| Provided data |
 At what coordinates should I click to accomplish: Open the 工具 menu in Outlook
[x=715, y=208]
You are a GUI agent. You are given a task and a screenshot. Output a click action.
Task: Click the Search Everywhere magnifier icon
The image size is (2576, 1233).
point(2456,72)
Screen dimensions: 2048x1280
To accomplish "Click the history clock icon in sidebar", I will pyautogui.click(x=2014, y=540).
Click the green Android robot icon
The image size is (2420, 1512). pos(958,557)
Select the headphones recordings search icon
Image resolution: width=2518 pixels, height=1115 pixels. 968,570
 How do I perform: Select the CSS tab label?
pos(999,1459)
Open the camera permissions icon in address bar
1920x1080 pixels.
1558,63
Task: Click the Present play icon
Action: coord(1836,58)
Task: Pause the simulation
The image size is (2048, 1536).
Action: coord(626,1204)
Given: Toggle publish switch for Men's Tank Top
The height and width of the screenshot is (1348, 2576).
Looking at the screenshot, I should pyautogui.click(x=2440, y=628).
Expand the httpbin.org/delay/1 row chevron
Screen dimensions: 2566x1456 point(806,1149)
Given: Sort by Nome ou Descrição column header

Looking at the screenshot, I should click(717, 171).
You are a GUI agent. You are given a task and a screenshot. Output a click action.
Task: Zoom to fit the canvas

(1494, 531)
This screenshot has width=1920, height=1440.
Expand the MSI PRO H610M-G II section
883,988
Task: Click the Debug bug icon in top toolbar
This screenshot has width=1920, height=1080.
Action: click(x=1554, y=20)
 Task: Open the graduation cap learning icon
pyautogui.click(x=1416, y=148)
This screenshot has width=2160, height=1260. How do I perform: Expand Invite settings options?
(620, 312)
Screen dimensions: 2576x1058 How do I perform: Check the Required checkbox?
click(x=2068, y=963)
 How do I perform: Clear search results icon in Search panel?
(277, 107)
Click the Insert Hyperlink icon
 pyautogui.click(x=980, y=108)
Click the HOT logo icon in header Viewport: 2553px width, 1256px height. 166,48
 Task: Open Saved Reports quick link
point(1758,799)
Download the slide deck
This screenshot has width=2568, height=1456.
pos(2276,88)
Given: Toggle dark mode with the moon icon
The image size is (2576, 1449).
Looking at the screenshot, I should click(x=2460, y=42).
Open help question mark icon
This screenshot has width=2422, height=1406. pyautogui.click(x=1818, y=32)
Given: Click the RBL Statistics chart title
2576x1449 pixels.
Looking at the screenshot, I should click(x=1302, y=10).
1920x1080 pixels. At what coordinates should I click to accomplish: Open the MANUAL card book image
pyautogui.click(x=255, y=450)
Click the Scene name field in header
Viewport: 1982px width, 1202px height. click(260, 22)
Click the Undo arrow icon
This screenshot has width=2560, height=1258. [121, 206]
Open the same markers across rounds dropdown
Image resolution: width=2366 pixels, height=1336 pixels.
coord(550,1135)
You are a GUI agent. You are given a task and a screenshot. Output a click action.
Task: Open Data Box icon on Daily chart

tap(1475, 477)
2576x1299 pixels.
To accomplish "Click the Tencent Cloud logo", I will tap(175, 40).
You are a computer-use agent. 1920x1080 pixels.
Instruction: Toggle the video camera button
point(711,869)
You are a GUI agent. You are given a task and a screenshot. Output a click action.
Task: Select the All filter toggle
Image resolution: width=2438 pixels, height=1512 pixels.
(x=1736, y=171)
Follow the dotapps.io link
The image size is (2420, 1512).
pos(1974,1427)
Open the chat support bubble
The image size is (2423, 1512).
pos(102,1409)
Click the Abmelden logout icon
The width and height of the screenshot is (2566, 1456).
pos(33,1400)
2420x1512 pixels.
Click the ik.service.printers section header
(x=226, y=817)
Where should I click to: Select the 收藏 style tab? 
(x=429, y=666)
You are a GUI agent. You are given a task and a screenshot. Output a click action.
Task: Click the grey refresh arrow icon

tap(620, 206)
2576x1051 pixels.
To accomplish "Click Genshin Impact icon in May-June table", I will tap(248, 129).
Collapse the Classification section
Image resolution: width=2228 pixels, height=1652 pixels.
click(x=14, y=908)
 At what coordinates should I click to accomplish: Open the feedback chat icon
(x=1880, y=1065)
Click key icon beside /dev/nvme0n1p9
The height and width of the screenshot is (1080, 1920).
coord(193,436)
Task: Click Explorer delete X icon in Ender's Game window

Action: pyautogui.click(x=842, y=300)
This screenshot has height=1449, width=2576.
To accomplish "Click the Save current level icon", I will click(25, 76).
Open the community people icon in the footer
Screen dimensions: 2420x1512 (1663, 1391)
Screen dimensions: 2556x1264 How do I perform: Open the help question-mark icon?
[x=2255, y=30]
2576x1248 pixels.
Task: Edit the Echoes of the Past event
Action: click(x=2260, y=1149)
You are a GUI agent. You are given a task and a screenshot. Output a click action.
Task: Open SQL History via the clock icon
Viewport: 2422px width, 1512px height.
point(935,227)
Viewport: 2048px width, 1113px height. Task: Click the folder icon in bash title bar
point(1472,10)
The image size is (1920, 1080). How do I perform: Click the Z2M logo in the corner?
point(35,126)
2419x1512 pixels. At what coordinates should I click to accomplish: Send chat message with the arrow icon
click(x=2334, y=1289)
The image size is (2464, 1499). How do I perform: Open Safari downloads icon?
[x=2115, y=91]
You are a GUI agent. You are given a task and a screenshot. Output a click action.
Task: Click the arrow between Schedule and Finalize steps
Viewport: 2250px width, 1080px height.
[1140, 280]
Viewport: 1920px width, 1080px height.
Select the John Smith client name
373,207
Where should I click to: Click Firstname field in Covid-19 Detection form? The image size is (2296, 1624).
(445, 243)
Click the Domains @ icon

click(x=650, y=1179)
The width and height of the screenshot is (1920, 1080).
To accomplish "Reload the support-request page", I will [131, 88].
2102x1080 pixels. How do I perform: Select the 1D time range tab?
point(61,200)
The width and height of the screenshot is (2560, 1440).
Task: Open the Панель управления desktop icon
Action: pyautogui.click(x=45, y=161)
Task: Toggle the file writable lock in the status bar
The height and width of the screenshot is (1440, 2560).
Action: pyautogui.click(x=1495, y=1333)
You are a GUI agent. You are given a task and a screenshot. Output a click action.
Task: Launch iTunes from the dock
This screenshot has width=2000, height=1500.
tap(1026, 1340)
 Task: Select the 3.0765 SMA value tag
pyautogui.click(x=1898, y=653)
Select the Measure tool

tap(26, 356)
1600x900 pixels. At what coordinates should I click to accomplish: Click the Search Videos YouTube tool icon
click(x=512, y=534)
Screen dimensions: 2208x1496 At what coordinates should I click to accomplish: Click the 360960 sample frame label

| What the exercise asks |
A word-for-word copy of the lines above from the one with "2576x1449 pixels." through the one with "This screenshot has height=1449, width=2576.", inclusive, is the only output wanted.

| Response box |
2576x1449 pixels.
Looking at the screenshot, I should click(x=1302, y=10).
1920x1080 pixels. At what coordinates should I click to accomplish: Open the MANUAL card book image
pyautogui.click(x=255, y=450)
Click the Scene name field in header
Viewport: 1982px width, 1202px height. click(260, 22)
Click the Undo arrow icon
This screenshot has width=2560, height=1258. [121, 206]
Open the same markers across rounds dropdown
Image resolution: width=2366 pixels, height=1336 pixels.
coord(550,1135)
You are a GUI agent. You are given a task and a screenshot. Output a click action.
Task: Open Data Box icon on Daily chart

tap(1475, 477)
2576x1299 pixels.
To accomplish "Click the Tencent Cloud logo", I will tap(175, 40).
You are a computer-use agent. 1920x1080 pixels.
Instruction: Toggle the video camera button
point(711,869)
You are a GUI agent. You are given a task and a screenshot. Output a click action.
Task: Select the All filter toggle
Image resolution: width=2438 pixels, height=1512 pixels.
(x=1736, y=171)
Follow the dotapps.io link
The image size is (2420, 1512).
pos(1974,1427)
Open the chat support bubble
The image size is (2423, 1512).
pos(102,1409)
Click the Abmelden logout icon
The width and height of the screenshot is (2566, 1456).
pos(33,1400)
2420x1512 pixels.
Click the ik.service.printers section header
(x=226, y=817)
Where should I click to: Select the 收藏 style tab? 
(x=429, y=666)
You are a GUI agent. You are given a task and a screenshot. Output a click action.
Task: Click the grey refresh arrow icon

tap(620, 206)
2576x1051 pixels.
To accomplish "Click Genshin Impact icon in May-June table", I will tap(248, 129).
Collapse the Classification section
Image resolution: width=2228 pixels, height=1652 pixels.
click(x=14, y=908)
 At what coordinates should I click to accomplish: Open the feedback chat icon
(x=1880, y=1065)
Click key icon beside /dev/nvme0n1p9
The height and width of the screenshot is (1080, 1920).
coord(193,436)
Task: Click Explorer delete X icon in Ender's Game window

Action: pyautogui.click(x=842, y=300)
This screenshot has height=1449, width=2576.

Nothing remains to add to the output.